16

I have this dataframe:

set.seed(1)
x <- c(rnorm(50, mean = 1), rnorm(50, mean = 3))
y <- c(rep("site1", 50), rep("site2", 50))
xy <- data.frame(x, y)

And I have made this density plot:

library(ggplot2)
ggplot(xy, aes(x, color = y)) + geom_density()

enter image description here

For site1 I need to shade the area under the curve that > 1% of the data. For site2 I need to shade the area under the curve that < 75% of the data.

I'm expecting the plot to look something like this (photoshopped). Having been through stack overflow, I'm aware that others have asked how to shade part of the area under a curve, but I cannot figure out how to shade the area under a curve by group.
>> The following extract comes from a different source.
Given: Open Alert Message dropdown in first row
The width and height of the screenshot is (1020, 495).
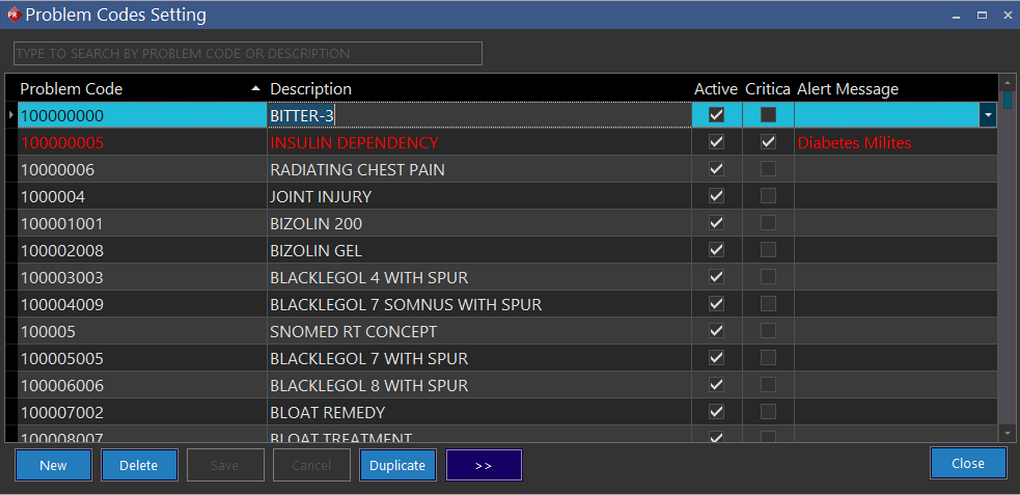Looking at the screenshot, I should tap(988, 115).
enter image description here

luciano
  • 13,158
  • 36
  • 90
  • 130
  • possible duplicate of [Shading a kernel density plot between two points.](http://stackoverflow.com/questions/3494593/shading-a-kernel-density-plot-between-two-points) – joran Dec 03 '13 at 16:24
  • I've looked at that question, but I can't figure out how to shade different areas by group – luciano Dec 03 '13 at 16:42

3 Answers3

12

Here is one way (and, as @joran says, this is an extension of the response here):

#  same data, just renaming columns for clarity later on
#  also, use data tables
library(data.table)
set.seed(1)
value <- c(rnorm(50, mean = 1), rnorm(50, mean = 3))
site  <- c(rep("site1", 50), rep("site2", 50))
dt    <- data.table(site,value)
#  generate kdf
gg <- dt[,list(x=density(value)$x, y=density(value)$y),by="site"]
#  calculate quantiles
q1 <- quantile(dt[site=="site1",value],0.01)
q2 <- quantile(dt[site=="site2",value],0.75)
# generate the plot
ggplot(dt) + stat_density(aes(x=value,color=site),geom="line",position="dodge")+
  geom_ribbon(data=subset(gg,site=="site1" & x>q1),
              aes(x=x,ymax=y),ymin=0,fill="red", alpha=0.5)+
  geom_ribbon(data=subset(gg,site=="site2" & x<q2),
              aes(x=x,ymax=y),ymin=0,fill="blue", alpha=0.5)

Produces this:

Community
  • 1
  • 1
jlhoward
  • 58,004
  • 7
  • 97
  • 140
3

The problem with @jlhoward's solution is that you need to manually add goem_ribbon for each group you have. I wrote my own ggplot stat wrapper following this vignette. The benefit of this is that it automatically works with group_by and facet and you don't need to manually add geoms for each group.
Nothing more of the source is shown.